== WHAT YOU WILL DO ==
Given these entries, repeat exactly the lines starting with the one that has "This screenshot has width=547, height=290." and going on through the one that has "You are a GUI", both included, but none of the pictures.

== RECORDS FOR THE EXERCISE ==

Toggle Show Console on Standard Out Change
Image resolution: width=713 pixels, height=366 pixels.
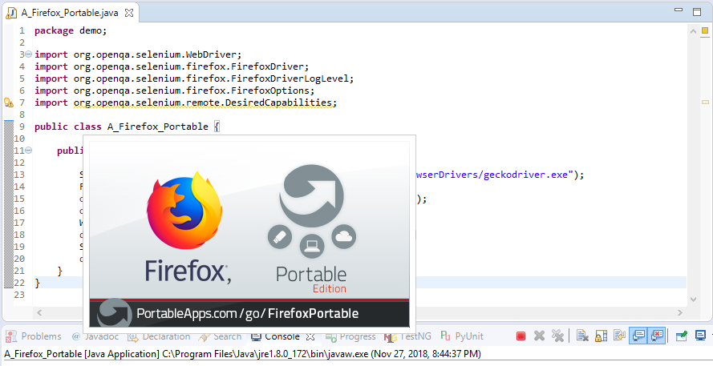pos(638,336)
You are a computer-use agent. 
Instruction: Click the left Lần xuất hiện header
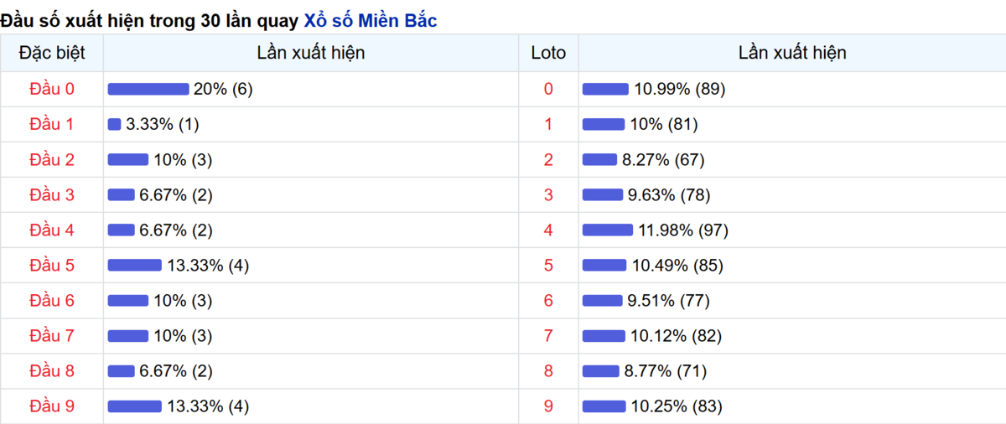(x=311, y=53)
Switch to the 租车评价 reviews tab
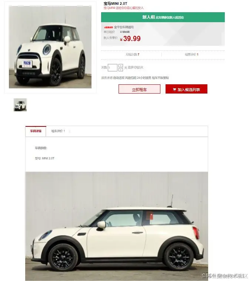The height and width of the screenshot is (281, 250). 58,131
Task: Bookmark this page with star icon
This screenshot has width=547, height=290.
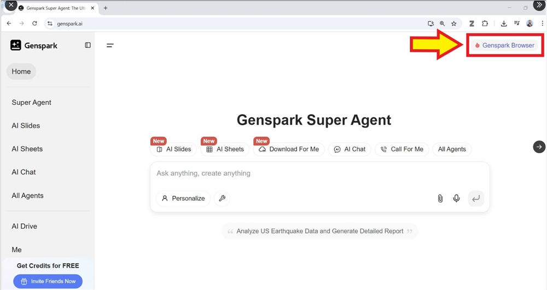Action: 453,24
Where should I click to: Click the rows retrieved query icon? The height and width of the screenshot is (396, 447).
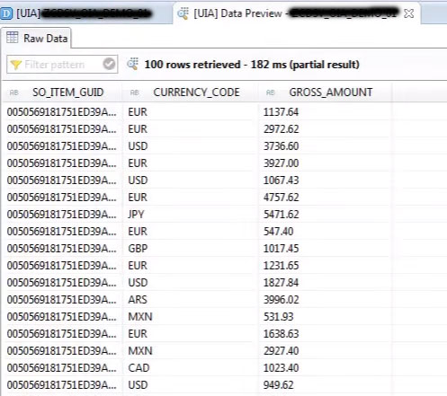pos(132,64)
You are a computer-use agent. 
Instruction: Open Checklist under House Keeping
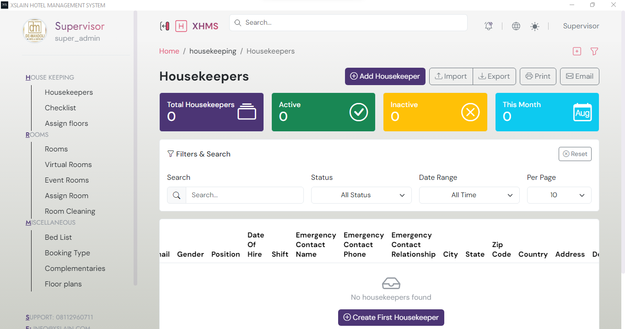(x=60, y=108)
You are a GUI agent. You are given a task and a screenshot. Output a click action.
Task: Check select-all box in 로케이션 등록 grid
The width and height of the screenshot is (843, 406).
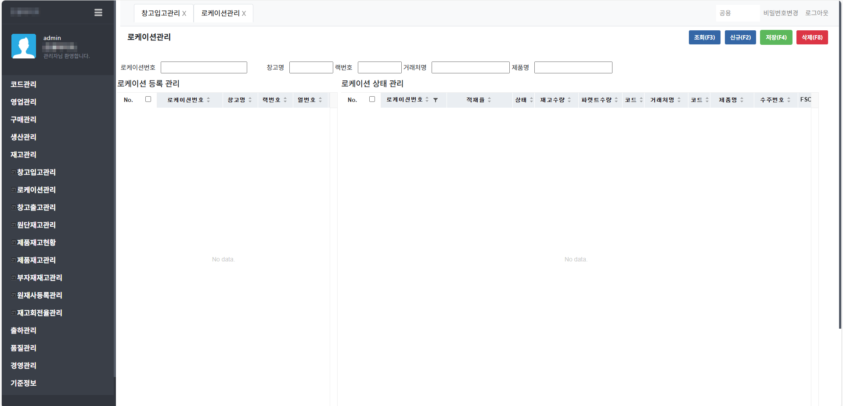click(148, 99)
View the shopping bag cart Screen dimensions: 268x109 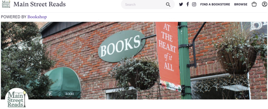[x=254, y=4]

== TASK RESPONSE ==
This screenshot has width=547, height=290.
Action: 453,24
Where should I click to: Click the rows retrieved query icon? The height and width of the screenshot is (396, 447).
pos(132,64)
You are a computer-use agent. 
Instruction: Open Checklist under House Keeping
(x=60, y=108)
You are a GUI agent. You are given a task and a screenshot. Output a click action.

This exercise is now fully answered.